On the mega-corporate front, the plan for world control remains the Rockefeller template. “Free trade.” This plan was advanced, ceaselessly, for 40 years until, on January 1, 1995, the World Trade Organization was fully formed and took charge of criminal rules of global commerce: the crowning moment for global corporate predators. No more tariffs.
However, back in the early 1970s, the whole operation had almost been derailed. One man, a crook, a president, a liar, an insecure parody of a head of state, Richard Nixon, went off script. He REALLY went off script.
In an effort to bolster US companies and protect them from foreign competition, Nixon began erecting tariffs on a range of goods imported into the US.
If this Nixon economic plan spread to other countries, the entire global program to install “free trade” and mega-corporate emperors on their thrones for a thousand years could crash and burn.
Nixon was a Rockefeller man. He was owned by them. He’d been rescued from financial ruin by The Family, and now he was in the White House undermining their greatest dream. You can’t overstate the degree of the betrayal, from the Rockefeller point of view. You simply can’t.

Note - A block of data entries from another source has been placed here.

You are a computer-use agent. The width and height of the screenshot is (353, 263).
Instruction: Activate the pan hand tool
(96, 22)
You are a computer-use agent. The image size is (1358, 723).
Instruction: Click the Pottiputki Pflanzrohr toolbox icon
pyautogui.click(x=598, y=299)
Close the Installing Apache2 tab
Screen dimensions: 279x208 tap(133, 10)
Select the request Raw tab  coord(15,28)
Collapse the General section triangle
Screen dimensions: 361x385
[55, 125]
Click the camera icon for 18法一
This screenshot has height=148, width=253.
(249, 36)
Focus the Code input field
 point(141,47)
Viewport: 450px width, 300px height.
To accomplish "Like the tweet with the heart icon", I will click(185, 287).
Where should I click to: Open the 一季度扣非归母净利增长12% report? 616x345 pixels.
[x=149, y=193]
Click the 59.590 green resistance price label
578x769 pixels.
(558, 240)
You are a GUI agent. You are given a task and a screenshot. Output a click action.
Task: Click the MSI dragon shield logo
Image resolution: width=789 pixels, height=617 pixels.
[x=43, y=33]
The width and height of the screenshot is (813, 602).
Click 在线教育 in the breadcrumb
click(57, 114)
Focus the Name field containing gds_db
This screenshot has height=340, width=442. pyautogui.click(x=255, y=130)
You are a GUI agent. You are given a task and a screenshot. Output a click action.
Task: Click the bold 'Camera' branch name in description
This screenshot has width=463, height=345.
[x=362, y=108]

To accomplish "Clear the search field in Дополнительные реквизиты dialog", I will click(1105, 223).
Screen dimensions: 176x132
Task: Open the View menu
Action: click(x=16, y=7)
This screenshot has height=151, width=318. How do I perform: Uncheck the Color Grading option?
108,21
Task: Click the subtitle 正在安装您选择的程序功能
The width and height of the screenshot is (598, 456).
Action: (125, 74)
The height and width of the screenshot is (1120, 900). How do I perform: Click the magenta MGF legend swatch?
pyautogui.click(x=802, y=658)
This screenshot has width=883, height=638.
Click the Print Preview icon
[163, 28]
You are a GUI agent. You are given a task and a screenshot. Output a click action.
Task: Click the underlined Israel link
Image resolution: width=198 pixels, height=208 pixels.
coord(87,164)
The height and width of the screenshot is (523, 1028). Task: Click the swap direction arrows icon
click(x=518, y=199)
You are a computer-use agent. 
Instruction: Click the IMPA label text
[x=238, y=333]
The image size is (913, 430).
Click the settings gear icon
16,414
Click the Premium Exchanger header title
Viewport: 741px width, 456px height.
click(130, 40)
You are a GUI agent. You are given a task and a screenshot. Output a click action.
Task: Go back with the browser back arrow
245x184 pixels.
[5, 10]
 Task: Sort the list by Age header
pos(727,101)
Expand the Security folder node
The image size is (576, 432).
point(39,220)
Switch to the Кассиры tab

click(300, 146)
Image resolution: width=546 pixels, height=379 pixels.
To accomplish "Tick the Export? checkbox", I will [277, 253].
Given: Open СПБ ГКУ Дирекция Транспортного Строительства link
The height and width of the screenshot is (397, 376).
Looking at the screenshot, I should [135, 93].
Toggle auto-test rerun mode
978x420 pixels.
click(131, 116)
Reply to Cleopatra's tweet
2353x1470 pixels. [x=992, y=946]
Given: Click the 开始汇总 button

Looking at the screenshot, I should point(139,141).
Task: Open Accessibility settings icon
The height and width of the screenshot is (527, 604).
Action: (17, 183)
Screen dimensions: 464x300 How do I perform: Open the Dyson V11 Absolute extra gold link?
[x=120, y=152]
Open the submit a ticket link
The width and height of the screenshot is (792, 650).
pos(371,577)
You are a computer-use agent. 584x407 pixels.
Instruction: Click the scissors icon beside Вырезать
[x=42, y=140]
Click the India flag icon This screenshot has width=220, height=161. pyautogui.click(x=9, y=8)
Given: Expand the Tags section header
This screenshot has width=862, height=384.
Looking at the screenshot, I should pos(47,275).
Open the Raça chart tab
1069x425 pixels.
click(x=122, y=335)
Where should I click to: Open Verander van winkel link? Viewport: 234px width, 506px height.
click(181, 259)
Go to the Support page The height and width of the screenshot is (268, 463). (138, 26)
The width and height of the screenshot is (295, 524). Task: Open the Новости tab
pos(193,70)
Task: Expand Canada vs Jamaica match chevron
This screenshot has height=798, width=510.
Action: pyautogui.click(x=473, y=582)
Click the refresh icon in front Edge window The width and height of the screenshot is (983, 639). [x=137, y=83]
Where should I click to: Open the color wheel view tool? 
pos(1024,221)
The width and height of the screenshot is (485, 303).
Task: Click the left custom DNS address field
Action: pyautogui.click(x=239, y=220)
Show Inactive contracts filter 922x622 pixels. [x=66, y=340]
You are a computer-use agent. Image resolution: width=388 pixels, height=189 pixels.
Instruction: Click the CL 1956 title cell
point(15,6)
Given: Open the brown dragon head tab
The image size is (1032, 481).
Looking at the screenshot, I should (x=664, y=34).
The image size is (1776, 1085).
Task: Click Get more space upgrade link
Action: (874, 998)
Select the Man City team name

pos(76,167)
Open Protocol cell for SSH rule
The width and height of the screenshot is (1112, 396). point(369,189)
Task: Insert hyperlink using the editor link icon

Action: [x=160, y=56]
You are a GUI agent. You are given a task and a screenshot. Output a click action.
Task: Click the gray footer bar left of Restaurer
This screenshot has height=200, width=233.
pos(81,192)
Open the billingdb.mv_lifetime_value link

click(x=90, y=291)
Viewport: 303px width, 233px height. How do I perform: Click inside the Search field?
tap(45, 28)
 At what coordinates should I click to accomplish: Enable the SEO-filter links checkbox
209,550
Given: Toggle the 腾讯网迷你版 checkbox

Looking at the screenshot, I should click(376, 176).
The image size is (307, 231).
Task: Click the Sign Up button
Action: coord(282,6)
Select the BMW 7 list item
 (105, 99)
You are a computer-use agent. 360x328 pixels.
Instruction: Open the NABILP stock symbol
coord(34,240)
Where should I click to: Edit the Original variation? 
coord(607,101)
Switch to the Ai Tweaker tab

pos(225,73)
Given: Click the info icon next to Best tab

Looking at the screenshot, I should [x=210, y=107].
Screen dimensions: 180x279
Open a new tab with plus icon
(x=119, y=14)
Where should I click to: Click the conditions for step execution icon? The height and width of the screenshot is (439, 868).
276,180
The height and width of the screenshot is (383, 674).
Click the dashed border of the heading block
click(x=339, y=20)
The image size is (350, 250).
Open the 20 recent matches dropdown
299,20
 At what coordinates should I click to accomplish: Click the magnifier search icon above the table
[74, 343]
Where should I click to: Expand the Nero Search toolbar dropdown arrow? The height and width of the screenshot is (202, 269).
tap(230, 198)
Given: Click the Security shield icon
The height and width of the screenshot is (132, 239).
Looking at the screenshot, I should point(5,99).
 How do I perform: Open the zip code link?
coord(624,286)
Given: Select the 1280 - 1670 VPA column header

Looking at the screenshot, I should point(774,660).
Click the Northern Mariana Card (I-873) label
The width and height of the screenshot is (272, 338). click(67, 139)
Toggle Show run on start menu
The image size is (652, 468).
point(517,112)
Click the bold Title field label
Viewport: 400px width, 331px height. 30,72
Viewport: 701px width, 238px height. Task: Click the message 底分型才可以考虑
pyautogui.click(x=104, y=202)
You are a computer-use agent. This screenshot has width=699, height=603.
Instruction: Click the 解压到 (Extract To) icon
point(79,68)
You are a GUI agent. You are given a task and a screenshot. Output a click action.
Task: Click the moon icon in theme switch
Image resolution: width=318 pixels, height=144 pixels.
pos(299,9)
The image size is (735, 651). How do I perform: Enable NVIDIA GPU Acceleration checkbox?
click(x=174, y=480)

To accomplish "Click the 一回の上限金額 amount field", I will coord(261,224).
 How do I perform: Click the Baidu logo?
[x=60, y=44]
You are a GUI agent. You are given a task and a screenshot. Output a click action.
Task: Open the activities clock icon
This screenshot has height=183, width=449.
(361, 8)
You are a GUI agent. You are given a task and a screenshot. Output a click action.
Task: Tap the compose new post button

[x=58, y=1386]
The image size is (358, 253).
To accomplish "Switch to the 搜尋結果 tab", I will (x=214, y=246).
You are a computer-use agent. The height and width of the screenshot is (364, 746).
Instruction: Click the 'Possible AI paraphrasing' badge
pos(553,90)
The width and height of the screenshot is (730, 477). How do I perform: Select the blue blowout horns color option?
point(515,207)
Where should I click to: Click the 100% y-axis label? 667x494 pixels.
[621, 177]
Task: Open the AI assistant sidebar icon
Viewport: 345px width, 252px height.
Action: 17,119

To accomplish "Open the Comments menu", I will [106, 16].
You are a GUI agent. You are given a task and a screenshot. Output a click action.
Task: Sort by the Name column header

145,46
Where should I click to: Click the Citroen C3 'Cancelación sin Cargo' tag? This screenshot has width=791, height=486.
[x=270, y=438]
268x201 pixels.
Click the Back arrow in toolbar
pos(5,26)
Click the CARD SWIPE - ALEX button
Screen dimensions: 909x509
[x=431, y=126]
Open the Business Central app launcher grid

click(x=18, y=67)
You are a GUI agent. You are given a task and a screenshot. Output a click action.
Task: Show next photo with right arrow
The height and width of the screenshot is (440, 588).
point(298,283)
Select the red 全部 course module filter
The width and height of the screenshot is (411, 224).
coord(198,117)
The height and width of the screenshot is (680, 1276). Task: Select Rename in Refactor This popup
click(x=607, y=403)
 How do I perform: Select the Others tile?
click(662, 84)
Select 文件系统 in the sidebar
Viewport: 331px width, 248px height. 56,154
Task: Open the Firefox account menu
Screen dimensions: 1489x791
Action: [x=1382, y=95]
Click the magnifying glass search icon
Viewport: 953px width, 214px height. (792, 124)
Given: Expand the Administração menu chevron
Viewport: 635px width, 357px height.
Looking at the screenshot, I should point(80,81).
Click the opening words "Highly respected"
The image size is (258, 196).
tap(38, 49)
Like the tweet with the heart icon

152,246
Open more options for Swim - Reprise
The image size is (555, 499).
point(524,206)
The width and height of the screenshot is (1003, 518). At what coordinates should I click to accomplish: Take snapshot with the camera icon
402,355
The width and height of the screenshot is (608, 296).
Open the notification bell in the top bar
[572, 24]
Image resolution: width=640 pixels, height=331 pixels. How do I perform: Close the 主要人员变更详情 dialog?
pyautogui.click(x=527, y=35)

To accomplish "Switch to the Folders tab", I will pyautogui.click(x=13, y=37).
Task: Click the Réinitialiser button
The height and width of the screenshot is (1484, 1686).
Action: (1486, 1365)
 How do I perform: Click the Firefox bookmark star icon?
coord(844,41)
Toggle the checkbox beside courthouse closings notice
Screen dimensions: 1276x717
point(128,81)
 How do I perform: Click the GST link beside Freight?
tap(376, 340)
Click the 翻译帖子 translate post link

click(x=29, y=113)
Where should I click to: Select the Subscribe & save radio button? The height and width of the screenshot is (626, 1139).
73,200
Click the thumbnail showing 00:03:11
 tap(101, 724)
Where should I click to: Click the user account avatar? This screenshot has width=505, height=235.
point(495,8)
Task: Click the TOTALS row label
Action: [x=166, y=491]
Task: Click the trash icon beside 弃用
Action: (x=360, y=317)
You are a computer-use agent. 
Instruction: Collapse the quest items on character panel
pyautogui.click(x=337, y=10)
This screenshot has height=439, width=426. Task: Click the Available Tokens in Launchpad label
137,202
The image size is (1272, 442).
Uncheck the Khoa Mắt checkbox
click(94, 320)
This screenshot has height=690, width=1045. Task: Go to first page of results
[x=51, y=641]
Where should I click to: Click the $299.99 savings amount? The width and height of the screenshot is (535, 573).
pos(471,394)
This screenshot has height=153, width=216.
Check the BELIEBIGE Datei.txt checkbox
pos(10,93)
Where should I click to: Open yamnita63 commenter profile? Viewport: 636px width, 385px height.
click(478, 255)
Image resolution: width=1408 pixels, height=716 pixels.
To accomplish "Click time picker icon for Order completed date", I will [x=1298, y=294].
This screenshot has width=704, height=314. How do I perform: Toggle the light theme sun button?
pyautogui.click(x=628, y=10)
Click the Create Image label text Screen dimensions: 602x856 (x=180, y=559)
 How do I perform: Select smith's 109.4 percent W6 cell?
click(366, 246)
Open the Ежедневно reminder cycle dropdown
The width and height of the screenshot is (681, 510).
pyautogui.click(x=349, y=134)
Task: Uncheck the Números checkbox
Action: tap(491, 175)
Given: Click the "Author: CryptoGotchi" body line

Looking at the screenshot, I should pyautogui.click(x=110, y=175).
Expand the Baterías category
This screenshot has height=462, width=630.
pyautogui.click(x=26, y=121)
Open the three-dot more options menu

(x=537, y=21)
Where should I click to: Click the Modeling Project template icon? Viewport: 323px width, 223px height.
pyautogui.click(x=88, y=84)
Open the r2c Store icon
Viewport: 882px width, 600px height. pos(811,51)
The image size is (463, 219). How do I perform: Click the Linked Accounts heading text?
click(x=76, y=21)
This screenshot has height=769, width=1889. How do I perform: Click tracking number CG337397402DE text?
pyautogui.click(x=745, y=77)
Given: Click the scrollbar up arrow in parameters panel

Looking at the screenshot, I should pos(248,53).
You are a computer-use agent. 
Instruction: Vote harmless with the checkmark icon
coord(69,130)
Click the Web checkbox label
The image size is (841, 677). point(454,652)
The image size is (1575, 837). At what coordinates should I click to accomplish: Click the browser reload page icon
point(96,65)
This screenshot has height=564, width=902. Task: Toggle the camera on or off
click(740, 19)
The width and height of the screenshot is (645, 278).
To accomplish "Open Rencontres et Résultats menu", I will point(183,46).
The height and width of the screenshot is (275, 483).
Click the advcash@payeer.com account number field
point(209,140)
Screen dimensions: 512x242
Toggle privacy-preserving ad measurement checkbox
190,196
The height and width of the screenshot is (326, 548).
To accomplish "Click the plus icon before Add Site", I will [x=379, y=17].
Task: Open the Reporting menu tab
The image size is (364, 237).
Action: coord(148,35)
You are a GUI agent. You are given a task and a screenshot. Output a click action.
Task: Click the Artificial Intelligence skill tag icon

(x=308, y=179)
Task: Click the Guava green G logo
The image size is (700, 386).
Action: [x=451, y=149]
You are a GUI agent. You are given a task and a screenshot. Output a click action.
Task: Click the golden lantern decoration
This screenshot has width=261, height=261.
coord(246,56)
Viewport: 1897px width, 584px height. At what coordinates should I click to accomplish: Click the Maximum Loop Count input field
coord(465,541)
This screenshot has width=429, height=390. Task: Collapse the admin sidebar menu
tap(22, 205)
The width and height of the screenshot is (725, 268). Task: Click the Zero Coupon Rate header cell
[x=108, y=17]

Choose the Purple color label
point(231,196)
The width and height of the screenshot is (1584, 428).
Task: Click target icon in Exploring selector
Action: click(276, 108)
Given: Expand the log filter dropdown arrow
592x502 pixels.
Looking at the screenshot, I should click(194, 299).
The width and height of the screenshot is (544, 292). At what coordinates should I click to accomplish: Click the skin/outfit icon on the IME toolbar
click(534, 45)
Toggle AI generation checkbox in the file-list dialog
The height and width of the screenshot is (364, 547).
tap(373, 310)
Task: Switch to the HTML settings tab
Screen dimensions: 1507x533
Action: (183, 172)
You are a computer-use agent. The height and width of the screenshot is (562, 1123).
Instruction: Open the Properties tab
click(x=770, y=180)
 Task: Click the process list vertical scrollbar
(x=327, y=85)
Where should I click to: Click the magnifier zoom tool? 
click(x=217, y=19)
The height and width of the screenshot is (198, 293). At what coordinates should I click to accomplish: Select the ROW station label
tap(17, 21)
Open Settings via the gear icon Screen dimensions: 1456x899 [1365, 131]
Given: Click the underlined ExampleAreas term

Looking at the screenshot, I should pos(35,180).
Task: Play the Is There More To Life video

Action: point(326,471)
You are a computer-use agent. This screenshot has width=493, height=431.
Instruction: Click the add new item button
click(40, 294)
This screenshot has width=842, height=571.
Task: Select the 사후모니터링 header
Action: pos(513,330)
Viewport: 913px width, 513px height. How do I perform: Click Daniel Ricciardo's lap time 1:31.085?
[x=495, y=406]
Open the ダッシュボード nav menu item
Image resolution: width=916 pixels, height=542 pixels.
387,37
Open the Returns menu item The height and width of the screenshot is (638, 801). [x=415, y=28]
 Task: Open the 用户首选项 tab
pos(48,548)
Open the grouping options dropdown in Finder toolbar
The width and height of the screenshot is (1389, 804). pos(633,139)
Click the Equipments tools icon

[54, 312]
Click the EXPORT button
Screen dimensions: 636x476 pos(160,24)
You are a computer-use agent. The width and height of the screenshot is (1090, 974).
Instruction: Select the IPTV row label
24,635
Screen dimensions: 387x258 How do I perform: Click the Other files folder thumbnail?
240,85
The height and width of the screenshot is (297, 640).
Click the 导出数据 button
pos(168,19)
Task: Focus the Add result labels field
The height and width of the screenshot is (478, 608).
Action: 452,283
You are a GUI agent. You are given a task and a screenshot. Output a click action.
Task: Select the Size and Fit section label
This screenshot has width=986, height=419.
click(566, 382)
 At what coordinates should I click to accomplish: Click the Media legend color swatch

Something had to be done. The president had to go. This was the real motivation behind Watergate. This was the real op. Yes, there were sub-motives and smaller contexts, but the prime move was: get Free Trade back on track; get suitable revenge on the puppet in the White House who went off the script.
Whether the Watergate break-in was planned to serve the higher goal or was pounced upon after the fact, as a grand opportunity, is beside the point. It was there, and it was used. It became the starting point for the Washington Post, its publisher, veteran editor, and two cub reporters to break Richard Nixon into pieces.
And if the Rockefeller people needed an inside man to report on the deteriorating mental state of the president as he heated up in the pressure cooker, they had Henry Kissinger, who was another Rockefeller operative.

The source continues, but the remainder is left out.